NLRB Finds Lieutenants Guarding Nuclear Power Plants Lack Supervisory Status

February 15, 2016 Advisory

It’s very common for employees to hold quasi-supervisory roles in their workplaces and it’s no different in security firms. In the case of the latter, many would think lieutenants overseeing security forces guarding nuclear power plants from terrorist attacks would easily qualify as supervisors. Everyone, that is, except the National Labor Relations Board (NLRB). 

In the NLRB’s February 10, 2015 decision in G4S Government Services, the Board held that even though the work of the lieutenants "involves thwarting or repelling a terrorist attack or other force-based incursion by armed attackers" and the "commands" of the lieutenants "must be obeyed in the event of an attack" the lieutenants were employees on par with those who report to them. The NLRB found the lieutenants do not exercise sufficient independent judgment over decisions regarding directing the employees, assigning or disciplining them. 

The case is another reminder that it can be difficult to accurately classify some employees under the various tests used by the many government agencies reviewing your employee classifications.
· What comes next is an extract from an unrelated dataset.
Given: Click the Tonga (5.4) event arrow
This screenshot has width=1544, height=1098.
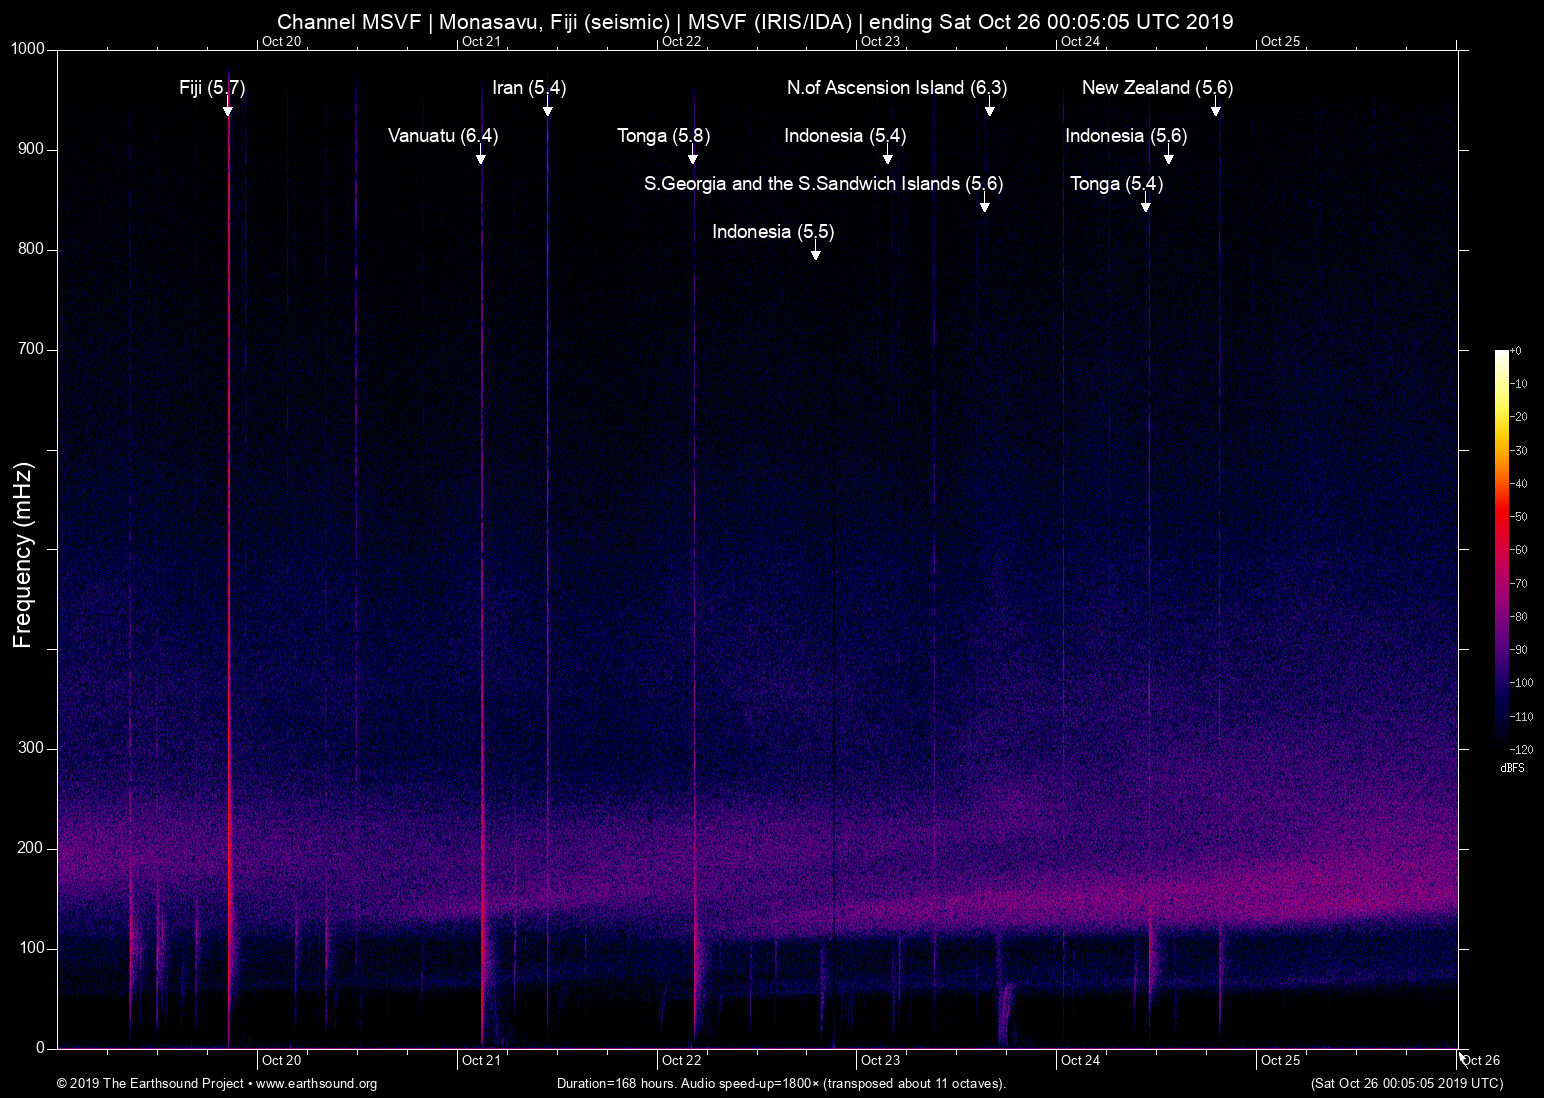Looking at the screenshot, I should coord(1146,203).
The tests for a supervisor versus employee or independent contractor versus employee or exempt or not exempt are all different and are extremely fact specific. One trend has been clear over the last several years – the default is to consider someone to be an employee or non-exempt and thereby covered by the various employment laws and regulations. 

One can only imagine what Colonel Jessup in A Few Good Men would think of such a decision from the NLRB and its impact on our national security.